**EXERCISE PROMPT**. For this exercise, output the line holding "The image size is (1049, 1148)." and all subsequent lines of the entries below, unchanged, up to and including the last.

Start of LISTED RECORDS

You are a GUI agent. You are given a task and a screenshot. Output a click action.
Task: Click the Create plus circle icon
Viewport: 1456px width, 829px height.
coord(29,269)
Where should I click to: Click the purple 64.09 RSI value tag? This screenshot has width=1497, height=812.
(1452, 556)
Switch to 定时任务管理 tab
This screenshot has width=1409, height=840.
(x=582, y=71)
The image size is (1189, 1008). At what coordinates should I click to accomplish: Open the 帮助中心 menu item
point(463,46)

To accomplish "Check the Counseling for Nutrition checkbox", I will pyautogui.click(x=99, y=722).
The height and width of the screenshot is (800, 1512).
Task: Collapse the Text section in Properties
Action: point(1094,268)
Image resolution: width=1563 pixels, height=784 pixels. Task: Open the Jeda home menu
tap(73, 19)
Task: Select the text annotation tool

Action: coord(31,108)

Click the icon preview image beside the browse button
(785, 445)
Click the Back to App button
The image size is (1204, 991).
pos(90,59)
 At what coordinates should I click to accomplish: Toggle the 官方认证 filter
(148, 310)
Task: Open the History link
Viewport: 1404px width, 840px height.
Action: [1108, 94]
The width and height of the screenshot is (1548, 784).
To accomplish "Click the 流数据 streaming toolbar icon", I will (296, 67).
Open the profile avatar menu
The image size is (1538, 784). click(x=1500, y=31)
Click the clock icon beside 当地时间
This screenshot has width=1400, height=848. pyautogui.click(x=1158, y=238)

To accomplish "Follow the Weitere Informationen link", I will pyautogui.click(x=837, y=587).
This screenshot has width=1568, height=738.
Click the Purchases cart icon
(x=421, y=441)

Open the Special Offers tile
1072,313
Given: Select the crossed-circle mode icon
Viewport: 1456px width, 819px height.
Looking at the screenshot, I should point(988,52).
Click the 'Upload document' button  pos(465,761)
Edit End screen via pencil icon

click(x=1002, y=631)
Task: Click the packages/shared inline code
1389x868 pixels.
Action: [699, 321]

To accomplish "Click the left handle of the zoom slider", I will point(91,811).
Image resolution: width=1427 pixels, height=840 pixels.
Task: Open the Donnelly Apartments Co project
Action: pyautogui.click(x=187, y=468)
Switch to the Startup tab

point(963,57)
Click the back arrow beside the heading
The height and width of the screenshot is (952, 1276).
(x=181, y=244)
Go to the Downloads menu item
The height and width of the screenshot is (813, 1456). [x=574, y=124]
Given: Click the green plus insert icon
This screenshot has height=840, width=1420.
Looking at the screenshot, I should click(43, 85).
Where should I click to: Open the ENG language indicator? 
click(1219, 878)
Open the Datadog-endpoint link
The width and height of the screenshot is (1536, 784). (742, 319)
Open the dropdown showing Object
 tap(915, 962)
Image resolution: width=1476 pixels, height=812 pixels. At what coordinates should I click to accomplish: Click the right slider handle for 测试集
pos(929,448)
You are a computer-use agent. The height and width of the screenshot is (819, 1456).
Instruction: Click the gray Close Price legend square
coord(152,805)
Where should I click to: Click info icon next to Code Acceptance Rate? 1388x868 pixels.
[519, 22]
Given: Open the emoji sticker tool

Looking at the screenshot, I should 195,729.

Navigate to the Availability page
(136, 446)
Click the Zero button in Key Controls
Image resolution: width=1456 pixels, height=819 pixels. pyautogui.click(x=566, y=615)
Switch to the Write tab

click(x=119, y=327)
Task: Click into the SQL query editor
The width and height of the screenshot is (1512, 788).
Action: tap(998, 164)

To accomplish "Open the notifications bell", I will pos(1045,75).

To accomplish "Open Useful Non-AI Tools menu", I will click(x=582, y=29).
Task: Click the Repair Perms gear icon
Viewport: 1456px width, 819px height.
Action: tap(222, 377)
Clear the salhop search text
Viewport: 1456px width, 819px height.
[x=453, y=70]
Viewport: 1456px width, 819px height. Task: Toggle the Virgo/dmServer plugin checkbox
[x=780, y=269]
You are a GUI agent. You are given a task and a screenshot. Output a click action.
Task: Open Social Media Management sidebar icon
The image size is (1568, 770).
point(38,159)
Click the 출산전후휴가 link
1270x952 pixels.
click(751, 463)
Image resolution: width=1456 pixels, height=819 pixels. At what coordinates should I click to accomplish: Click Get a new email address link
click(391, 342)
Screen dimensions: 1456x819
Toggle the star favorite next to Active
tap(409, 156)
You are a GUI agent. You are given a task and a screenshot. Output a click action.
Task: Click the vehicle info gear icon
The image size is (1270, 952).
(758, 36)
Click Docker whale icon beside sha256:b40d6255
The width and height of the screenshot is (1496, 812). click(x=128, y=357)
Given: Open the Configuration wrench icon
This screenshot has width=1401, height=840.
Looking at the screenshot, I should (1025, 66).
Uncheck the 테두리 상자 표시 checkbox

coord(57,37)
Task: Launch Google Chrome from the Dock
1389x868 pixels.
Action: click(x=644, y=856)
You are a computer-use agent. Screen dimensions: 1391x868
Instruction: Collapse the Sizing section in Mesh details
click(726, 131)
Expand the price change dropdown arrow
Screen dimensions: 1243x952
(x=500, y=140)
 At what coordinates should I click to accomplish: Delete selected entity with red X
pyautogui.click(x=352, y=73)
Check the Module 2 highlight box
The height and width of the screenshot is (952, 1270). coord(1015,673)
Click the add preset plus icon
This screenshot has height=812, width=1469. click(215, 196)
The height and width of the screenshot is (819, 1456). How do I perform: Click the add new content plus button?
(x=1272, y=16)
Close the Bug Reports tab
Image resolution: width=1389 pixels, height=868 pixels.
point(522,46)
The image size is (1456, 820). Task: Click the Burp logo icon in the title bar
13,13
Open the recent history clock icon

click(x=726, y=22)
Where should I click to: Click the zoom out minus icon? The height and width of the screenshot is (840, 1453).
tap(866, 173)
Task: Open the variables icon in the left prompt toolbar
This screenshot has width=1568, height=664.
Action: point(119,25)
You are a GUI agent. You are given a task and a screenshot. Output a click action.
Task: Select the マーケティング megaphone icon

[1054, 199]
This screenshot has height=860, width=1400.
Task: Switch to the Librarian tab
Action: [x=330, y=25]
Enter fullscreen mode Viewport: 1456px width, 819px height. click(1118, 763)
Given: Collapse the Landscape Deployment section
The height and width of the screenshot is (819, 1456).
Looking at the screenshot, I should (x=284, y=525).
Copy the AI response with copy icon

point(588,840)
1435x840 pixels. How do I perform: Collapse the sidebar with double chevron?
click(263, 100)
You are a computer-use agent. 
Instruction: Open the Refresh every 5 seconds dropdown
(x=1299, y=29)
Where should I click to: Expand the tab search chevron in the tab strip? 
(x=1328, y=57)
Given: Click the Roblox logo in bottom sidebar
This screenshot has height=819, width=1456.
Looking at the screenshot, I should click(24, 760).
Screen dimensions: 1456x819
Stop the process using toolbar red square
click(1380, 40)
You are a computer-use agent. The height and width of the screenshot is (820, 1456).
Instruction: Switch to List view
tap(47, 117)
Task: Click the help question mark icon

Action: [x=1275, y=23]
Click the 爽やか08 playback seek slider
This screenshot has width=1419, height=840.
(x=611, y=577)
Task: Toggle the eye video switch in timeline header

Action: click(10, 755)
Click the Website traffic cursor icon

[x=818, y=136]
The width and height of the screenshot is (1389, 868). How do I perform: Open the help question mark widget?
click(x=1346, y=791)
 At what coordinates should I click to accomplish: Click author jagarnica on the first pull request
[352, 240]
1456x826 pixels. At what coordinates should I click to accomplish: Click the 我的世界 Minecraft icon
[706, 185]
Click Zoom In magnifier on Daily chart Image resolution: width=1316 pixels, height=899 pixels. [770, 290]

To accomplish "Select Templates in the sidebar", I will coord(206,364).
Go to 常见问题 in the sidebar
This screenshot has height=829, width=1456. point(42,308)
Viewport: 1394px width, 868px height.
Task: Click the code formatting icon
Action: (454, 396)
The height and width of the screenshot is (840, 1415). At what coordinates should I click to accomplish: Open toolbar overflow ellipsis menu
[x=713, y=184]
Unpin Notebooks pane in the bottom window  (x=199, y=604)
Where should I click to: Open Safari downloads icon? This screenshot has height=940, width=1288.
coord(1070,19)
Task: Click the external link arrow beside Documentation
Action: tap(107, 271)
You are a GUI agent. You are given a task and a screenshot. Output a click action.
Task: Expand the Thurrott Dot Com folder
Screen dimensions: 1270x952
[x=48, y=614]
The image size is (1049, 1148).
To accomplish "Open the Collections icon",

End of LISTED RECORDS

**WRITTEN RESPONSE**.
The image size is (1049, 1148).
To accomplish "Open the Collections icon",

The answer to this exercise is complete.